Comme on peut y recracher sa fumée on imagine que très vite les visiteurs auront l'impression d'avoir la tête dans le cendrier. Politiquement incorrect, comme les chromos ringardes de bimbos probablement troussées par le photographe, mais aucune provocation puisque ses invectives lui furent chaque fois dictées par les questions imbéciles de quelques journalistes. Ainsi Houellebecq peut exposer son cœur de midinet que l'on retrouve dans ses paysages de nature ou la salle consacrée à Clément, son chien aujourd'hui disparu et qui partagea longtemps sa fausse solitude. Pour comprendre cet univers où nous errons comme si nous visitions un appartement meublé en vue de le louer, il faut se rappeler que Houellebecq est un écrivain comique, entendre que sa poésie kafkaïenne est avant tout emprunte d'humour.
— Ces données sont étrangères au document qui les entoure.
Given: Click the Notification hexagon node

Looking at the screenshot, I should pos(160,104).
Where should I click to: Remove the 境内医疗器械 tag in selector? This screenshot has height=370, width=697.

Non, Michel t'es pas tout seul... L'accompagnent Raphaël Sohier, Renaud Marchand, Maurice Renoma, et Robert Combas à qui une grande salle est consacrée, tableaux mais aussi son espace de travail recréé où des musiciens en direct succèdent à l'immense discothèque du peintre... La beauté des choses préoccupent le poète comme la musique pop le fascine. Le son immersif ou in situ, très présent dans l'exposition, ouvre également une porte à ce médium très souvent absent des musées. Je ne peux que m'en réjouir, d'autant qu'à l'heure actuelle j'occupe pas mal le terrain : parcours musical de Carambolages au Grand Palais, environnement sonore des Monuments aux morts au Panthéon, design sonore des stations interactives de Darwin, l'original à la Cité des Sciences, et donc juke-box ici-même puisque Michel Houellebecq m'a demandé de découper une trentaine de poèmes enregistrés ensemble et qui figurent aux côtés de Jean-Louis Aubert et Iggy Pop.


L'évocation du tourisme de masse piétinée par la horde des visiteurs respire son humour camouflant soigneusement ses angoisses Dix-huit salles, dix-huit stations d'une passion qui reste la même depuis ses débuts. Non, tu n'as pas changé ! Mais la mort rôde pourtant en filigranes, tant il est besoin d'affirmer son existence. Aucun portrait de l'artiste certes, son œuvre affirmant la rémanence du corps tant qu'il est encore temps.


Parallèlement à Rester vivant, les autres jeunes artistes exposés m'apparaissent d'une vacuité déprimante, sauf le travail de Mika Rottenberg dont les installations où évoluent des personnages vivants prolongent ses films drôles et corrosifs. L'artiste argentine creuse le monde du travail et de l'aliénation en poussant sa logique dans une mise en scène qui ne pourra jamais être aussi cruelle que la réalité. À partir de situations dramatiques entrevues sur la planète, Rottenberg construit d'incroyables ateliers où l'exploitation de l'homme par l'homme et sa soumission aux machines frise l'absurde, celle d'un monde dont nous sommes les complices.